» **Text under study**
- Opening Delimiter -

1) I am a 26 yo female


2) What are some of the things that you pressure your teen about and why?
My parents pressure me about being a Pharmacist since I was 10 years old. They believe all other jobs are inferior and stupid, even optometry and nursing. They think all people are stupid for not choosing Pharmacy. They grew up in a foreign country and believe kids don't know anything. My father still thinks I am incapable of making my own decisions, and I'm 26 years old! I just quit being a Pharmacy intern because I don't want to, and my father is still in denial!

3) How does your teen respond to your consernes about him/her?
I respond angrily. I feel they are taking credit for all my hard work! As if my success is because of THEM, not because of me. I don't see them studying everyday! My parents show off to others and my father even tells them, "she's just like me!" But... he hardly speaks to my brother and I. He doesn't know anything about me. I see my father once every 2nd Sunday for a few hours and then he sleeps the rest of the day. He's a workaholic. He never talks to me about himself or myself or seems interested in our hobbies, but again, my parents are foreigners to this country. What's sad is they think they're being more lenient and liberal than other parents!

4) Does your teen do, or attempt to do what you want him/her to do?
Yes. I went to the college AND Pharmacy school of my parents choice. This was effective because they told me I was not smart enough to go to other schools, that they couldn't afford to pay for my college, guilt tripping, and it's best to go to schools that are "easy" and "cheap" so I get good grades to go to Pharmacy school. But right after rotations, I quit my job and refuse to continue the requirements before taking the NAPLEX and CPJE exams. I've been depressed for 15 years until the day I quit my job. The depression grew more and more severe the longer I stayed in Pharm school that my parents found a doctor to medicate me because they became more concern about me finishing school than accepting the fact I'm depressed because I don't want to do Pharmacy. As you can see, once off meds, the depression came back with a kick! And even then, they are still in denial of it claiming to relatives they never knew I was depressed.

- Closing Delimiter -

» **Records provided**
- Opening Delimiter -

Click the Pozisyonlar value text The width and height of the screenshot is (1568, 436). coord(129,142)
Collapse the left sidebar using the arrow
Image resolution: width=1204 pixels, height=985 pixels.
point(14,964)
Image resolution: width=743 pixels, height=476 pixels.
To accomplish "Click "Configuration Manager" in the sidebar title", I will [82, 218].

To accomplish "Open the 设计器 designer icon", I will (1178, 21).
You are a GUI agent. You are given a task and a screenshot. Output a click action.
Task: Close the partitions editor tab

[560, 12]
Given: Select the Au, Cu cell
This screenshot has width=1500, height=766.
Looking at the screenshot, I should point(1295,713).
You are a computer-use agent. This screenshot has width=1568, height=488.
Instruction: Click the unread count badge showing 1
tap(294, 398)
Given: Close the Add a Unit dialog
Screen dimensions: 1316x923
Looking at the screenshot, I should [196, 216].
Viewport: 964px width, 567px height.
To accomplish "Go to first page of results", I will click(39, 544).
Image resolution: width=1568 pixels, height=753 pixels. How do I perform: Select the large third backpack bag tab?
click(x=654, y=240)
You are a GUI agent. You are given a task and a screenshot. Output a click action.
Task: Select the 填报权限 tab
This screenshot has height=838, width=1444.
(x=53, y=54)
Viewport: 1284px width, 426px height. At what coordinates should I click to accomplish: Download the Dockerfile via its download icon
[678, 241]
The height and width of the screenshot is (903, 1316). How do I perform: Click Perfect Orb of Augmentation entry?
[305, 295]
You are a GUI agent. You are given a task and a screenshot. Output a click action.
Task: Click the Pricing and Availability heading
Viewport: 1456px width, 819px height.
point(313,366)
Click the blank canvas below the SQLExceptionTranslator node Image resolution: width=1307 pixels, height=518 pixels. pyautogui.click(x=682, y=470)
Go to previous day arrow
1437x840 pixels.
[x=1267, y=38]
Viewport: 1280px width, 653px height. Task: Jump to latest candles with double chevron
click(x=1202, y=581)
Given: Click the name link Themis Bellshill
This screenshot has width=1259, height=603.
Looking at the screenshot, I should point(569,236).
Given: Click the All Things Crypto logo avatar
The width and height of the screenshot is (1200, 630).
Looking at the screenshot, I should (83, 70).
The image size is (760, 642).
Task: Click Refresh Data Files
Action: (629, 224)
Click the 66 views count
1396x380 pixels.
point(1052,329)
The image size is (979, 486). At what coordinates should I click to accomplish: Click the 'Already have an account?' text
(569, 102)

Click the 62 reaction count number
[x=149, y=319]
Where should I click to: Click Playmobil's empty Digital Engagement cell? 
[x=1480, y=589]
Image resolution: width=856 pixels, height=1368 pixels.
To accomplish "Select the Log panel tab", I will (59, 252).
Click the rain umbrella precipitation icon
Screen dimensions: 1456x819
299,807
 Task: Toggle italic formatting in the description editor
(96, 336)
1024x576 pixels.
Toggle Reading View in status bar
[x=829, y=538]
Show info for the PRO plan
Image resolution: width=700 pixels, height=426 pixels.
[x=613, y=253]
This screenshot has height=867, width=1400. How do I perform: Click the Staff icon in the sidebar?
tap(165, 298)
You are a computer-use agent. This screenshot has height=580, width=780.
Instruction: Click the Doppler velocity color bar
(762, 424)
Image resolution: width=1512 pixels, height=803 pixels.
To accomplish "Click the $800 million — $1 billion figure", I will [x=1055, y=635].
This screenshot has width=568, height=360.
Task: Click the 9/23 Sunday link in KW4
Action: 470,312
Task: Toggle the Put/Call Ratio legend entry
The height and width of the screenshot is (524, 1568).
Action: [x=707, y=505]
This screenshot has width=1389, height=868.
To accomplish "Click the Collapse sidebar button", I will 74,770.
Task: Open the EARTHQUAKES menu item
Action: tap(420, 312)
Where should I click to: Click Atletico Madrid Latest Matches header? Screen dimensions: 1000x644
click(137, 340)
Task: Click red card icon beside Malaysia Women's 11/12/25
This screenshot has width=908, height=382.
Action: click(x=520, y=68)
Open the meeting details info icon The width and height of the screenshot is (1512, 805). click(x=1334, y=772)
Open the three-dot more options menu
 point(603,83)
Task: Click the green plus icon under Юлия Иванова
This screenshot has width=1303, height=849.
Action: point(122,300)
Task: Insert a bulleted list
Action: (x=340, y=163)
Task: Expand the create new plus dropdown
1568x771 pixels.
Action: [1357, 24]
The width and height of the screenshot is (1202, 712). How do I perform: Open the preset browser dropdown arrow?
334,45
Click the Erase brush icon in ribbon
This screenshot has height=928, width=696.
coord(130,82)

- Closing Delimiter -

» **Your task**
Reproduce the full questionnaire about parental pressure word for word. The entries have nothing to do with the questionnaire about parental pressure.

» **Answer box**
1) I am a 26 yo female


2) What are some of the things that you pressure your teen about and why?
My parents pressure me about being a Pharmacist since I was 10 years old. They believe all other jobs are inferior and stupid, even optometry and nursing. They think all people are stupid for not choosing Pharmacy. They grew up in a foreign country and believe kids don't know anything. My father still thinks I am incapable of making my own decisions, and I'm 26 years old! I just quit being a Pharmacy intern because I don't want to, and my father is still in denial!

3) How does your teen respond to your consernes about him/her?
I respond angrily. I feel they are taking credit for all my hard work! As if my success is because of THEM, not because of me. I don't see them studying everyday! My parents show off to others and my father even tells them, "she's just like me!" But... he hardly speaks to my brother and I. He doesn't know anything about me. I see my father once every 2nd Sunday for a few hours and then he sleeps the rest of the day. He's a workaholic. He never talks to me about himself or myself or seems interested in our hobbies, but again, my parents are foreigners to this country. What's sad is they think they're being more lenient and liberal than other parents!

4) Does your teen do, or attempt to do what you want him/her to do?
Yes. I went to the college AND Pharmacy school of my parents choice. This was effective because they told me I was not smart enough to go to other schools, that they couldn't afford to pay for my college, guilt tripping, and it's best to go to schools that are "easy" and "cheap" so I get good grades to go to Pharmacy school. But right after rotations, I quit my job and refuse to continue the requirements before taking the NAPLEX and CPJE exams. I've been depressed for 15 years until the day I quit my job. The depression grew more and more severe the longer I stayed in Pharm school that my parents found a doctor to medicate me because they became more concern about me finishing school than accepting the fact I'm depressed because I don't want to do Pharmacy. As you can see, once off meds, the depression came back with a kick! And even then, they are still in denial of it claiming to relatives they never knew I was depressed.